Dans l’architecture juridique de la République démocratique du Congo, la mission de régulation des contenus médiatiques relève du Conseil Supérieur de l’Audiovisuel et de la Communication (CSAC). Institution d’appui à la démocratie consacrée par la Constitution, il est chargé de veiller à la liberté de la presse, au respect de la déontologie et à la protection du public, y compris dans l’univers numérique.
À la suite d’un Conseil des ministres, le président Félix Tshisekedi a appelé à des mesures fermes contre les dérives en ligne. Le ministre de la Justice a, dans la foulée, demandé aux magistrats d’engager des poursuites contre les auteurs de contenus illicites. Une initiative qui, pour certains observateurs, soulève la question du respect de la répartition des compétences.

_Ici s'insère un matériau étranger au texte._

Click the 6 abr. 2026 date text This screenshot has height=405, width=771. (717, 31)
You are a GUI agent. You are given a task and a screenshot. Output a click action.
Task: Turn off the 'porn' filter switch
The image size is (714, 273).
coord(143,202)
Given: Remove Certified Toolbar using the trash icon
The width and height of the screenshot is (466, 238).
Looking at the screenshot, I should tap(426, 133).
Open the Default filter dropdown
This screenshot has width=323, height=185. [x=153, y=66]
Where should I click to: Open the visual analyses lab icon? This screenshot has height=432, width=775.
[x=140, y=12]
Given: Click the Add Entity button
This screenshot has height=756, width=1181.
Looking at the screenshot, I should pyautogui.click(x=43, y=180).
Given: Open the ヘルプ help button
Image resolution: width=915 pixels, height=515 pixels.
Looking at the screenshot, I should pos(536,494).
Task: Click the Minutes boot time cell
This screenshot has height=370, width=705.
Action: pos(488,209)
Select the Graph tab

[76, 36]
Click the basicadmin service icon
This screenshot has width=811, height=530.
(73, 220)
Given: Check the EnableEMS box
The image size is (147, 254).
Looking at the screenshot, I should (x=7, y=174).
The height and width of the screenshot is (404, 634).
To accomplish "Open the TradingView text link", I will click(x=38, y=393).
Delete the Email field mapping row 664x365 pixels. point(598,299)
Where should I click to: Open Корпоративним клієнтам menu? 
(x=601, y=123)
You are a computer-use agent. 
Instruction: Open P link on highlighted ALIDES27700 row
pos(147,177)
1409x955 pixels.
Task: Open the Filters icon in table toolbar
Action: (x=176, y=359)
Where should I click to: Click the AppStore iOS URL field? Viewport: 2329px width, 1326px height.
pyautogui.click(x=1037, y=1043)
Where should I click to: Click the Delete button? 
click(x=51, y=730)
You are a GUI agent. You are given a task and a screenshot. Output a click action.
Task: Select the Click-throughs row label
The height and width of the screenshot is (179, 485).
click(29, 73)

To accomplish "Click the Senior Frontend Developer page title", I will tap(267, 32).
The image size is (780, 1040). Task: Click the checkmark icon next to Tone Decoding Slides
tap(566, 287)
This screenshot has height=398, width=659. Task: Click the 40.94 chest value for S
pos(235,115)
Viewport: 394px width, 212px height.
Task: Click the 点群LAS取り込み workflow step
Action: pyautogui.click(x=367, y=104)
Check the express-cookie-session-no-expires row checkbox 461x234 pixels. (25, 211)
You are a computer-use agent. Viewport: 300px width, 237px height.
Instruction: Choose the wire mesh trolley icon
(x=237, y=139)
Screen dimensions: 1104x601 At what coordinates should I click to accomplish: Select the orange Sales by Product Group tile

En droit public, chaque institution agit dans les limites fixées par la loi. Confier directement à l’exécutif ou au parquet un rôle central de surveillance généralisée pourrait brouiller les équilibres institutionnels. La régulation indépendante, distincte de la censure ou de la répression systématique, constitue un pilier démocratique.
Renforcer le CSAC en moyens techniques, en capacités de suivi et en coopération avec les plateformes — apparaît dès lors comme une voie plus conforme à l’État de droit. Le ministère public peut intervenir en cas d’infraction avérée, mais en complément du travail régulatoire.
La lutte contre les abus numériques ne doit pas affaiblir les principes démocratiques. Au contraire, elle doit s’inscrire dans le respect des mécanismes institutionnels prévus par la Constitution.